We must therefore be alert to recognize the arguments which would tempt us to continue in mortal mind's ways of thinking, talking, and living. Individually we can make an effort to cease from these errors and let the spirit of Love permeate our consciousness, words, and the minutiae of living. As we willingly leave these nets and straightway follow the Christ, there is no power which can hinder us. We find that the particular "net" which seemed to be ours has been left far behind. And here is an important point: no one is ever concerned as to what becomes of these nets. The important thing is that the fishermen by the Sea of Galilee left them and left them "immediately."

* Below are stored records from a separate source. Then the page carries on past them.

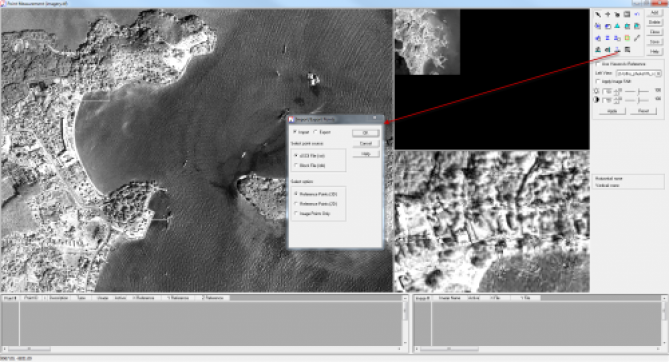This screenshot has width=669, height=362.
Task: Select the Export radio button in dialog
Action: pos(316,132)
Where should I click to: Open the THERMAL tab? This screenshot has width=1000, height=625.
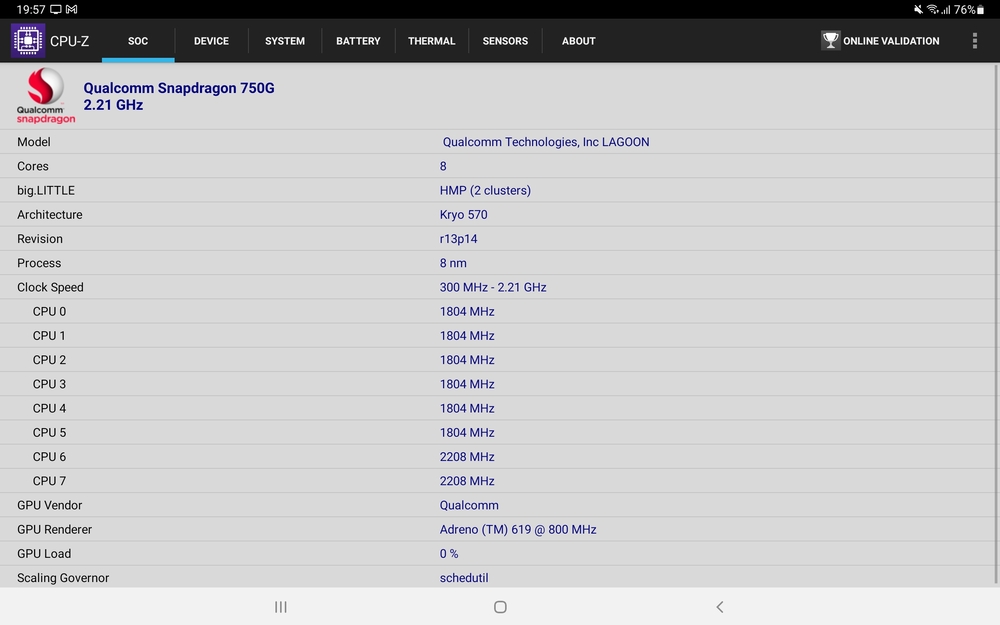[432, 41]
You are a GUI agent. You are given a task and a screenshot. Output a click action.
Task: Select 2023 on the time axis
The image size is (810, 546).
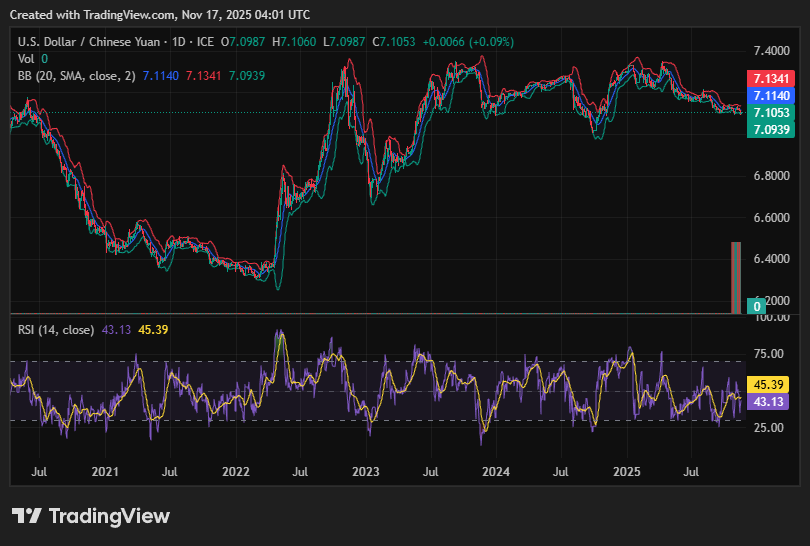pos(366,469)
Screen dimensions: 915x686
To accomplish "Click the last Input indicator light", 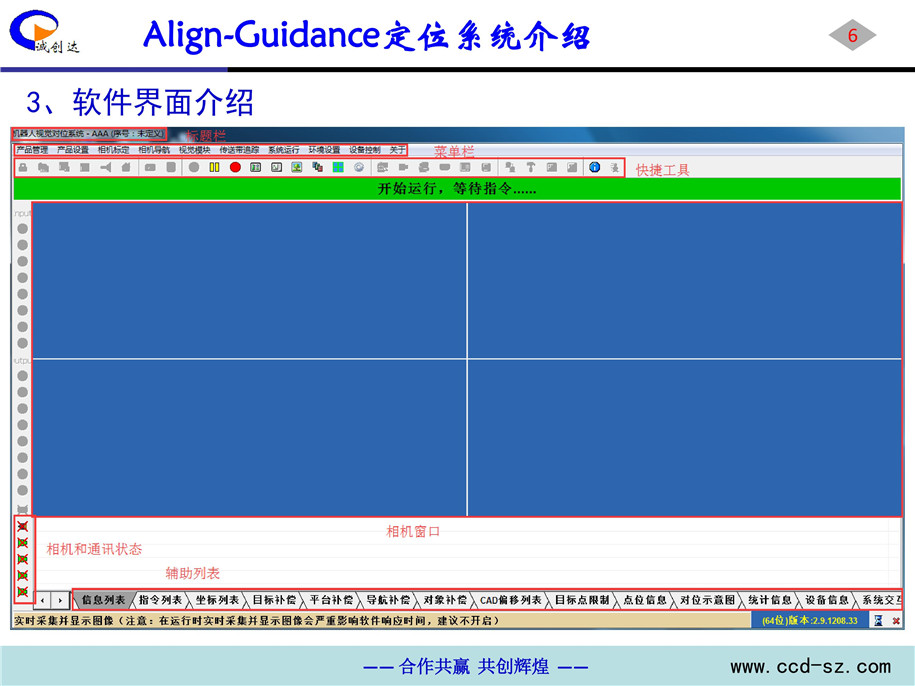I will click(22, 341).
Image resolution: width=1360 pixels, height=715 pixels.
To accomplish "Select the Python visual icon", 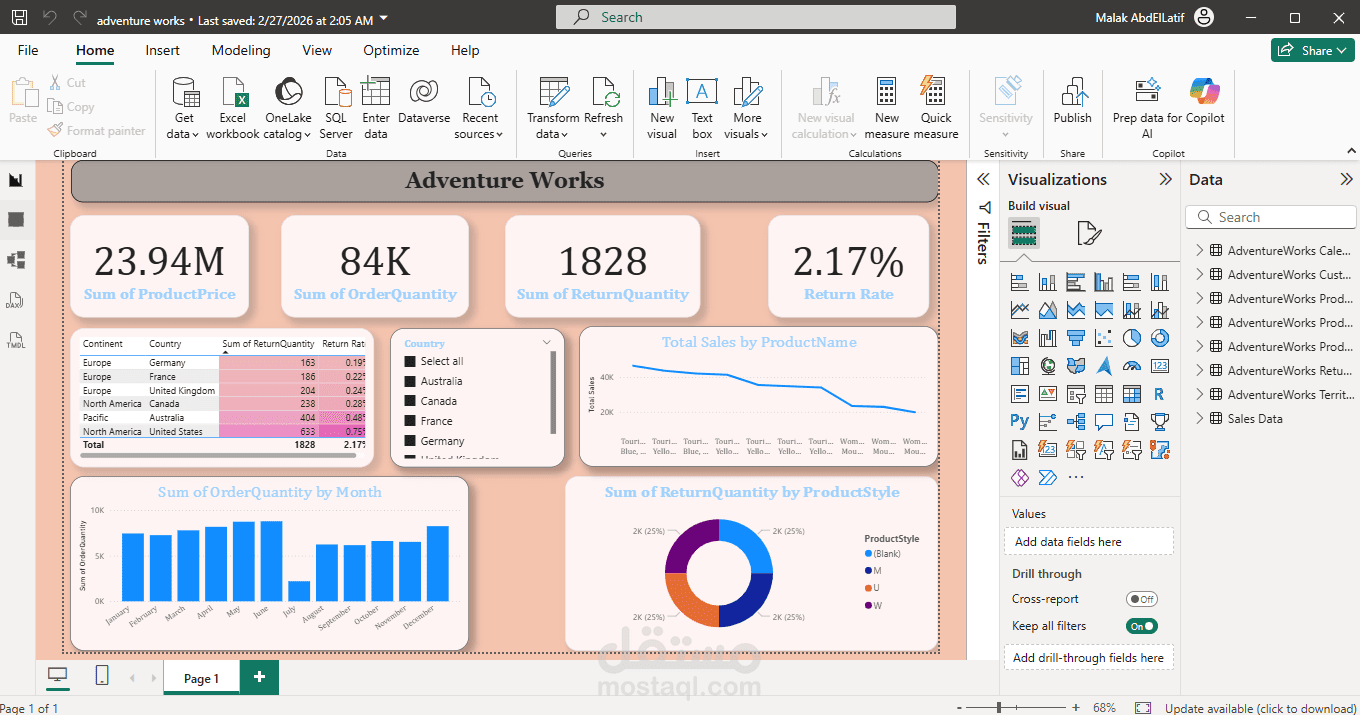I will click(x=1020, y=422).
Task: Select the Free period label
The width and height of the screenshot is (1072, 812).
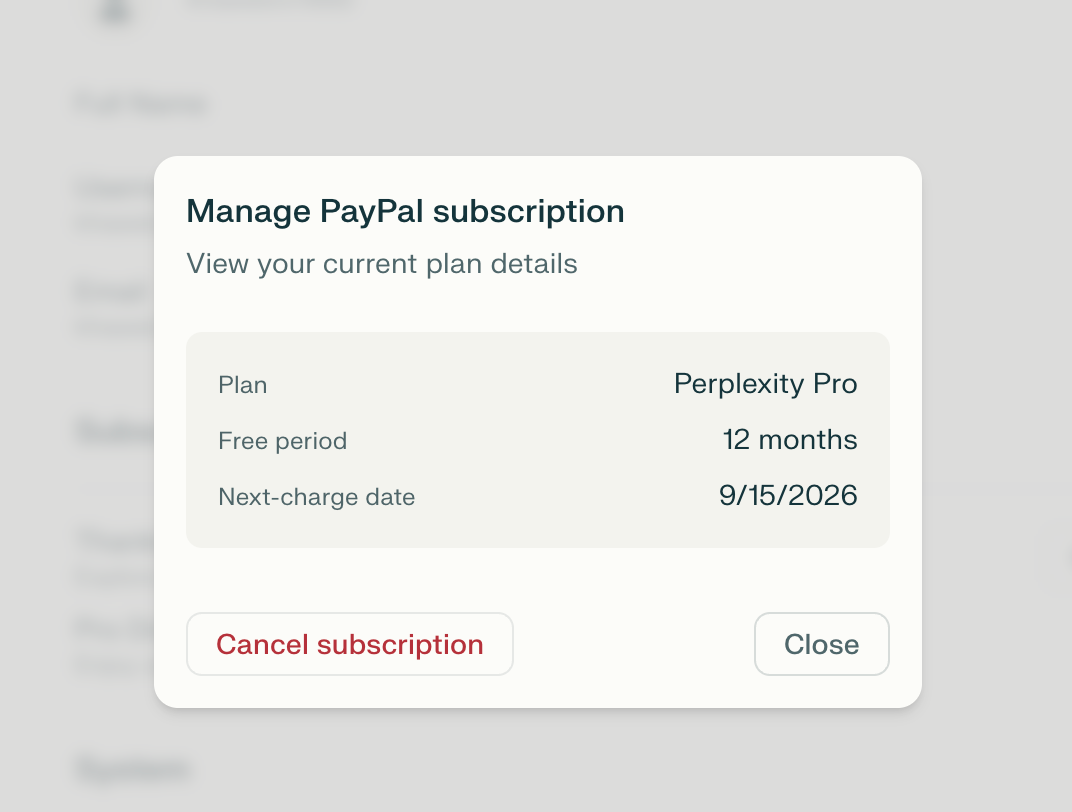Action: point(282,441)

"Those, who are willing to leave their nets or to cast them on the right side for Truth, have the opportunity now, as aforetime, to learn and to practise Christian healing. The Scriptures contain it. The spiritual import of the Word imparts this power" (ibid., p. 271). What a revelation to the receptive thought, what wonderful experiences await him who is ready to obey, as did these fishermen! It is interesting and enlightening to note that Mrs. Eddy says "those, who are willing to leave their nets" have opportunity "to learn and to practise Christian healing." The choice lay with the fishermen, as it does with us, whether there is willingness to leave the nets.

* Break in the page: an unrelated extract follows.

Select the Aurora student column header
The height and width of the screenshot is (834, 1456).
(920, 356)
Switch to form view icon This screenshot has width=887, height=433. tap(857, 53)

Sometimes, however, when we recognize a particular error and still are not willing to leave it, divine Love forces us to accept the good. A young man, who felt that he was becoming rather mature to be delivering telegraph messages, seemed afraid to leave this early calling for broader fields. One day his bicycle was stolen. Christian Science help was asked for, but after two weeks of earnest work, his bicycle was still missing. So tightly did he cling to the belief that he must have his bicycle to earn his living that several weeks passed before he realized that perhaps he did not have to remain a messenger boy indefinitely. He mentally let go of his bicycle; and very soon a position was presented to him which was more in line with his talents, besides offering advancement.
If we have a net to leave, let us, under divine guidance, do it "straightway" and "immediately." Had the disciples so chosen, their nets could have held them just where they were the rest of their days. Our net may seem to have us in its grip just as this lad's belief about his bicycle was holding him. But let us remember that the moment comes when that which is unlike God, good, must be left behind. If pride,resentment, restlessness, wrong desires, apathy, bad habits, are entangling, let us be done with clinging with tightened, frightened, unenlightened grasp to these "nets." Let us leave them, without another thought, high and dry upon some forsaken shore.
If this seems a large demand, an honest and more persistent study of the Bible and the Christian Science textbook, together with a sincere endeavor actively to become more Christlike in thought and deed, will show us how joyously to leave our "nets" and to obey the onward, upward, and silent call of the Christ, "Follow me."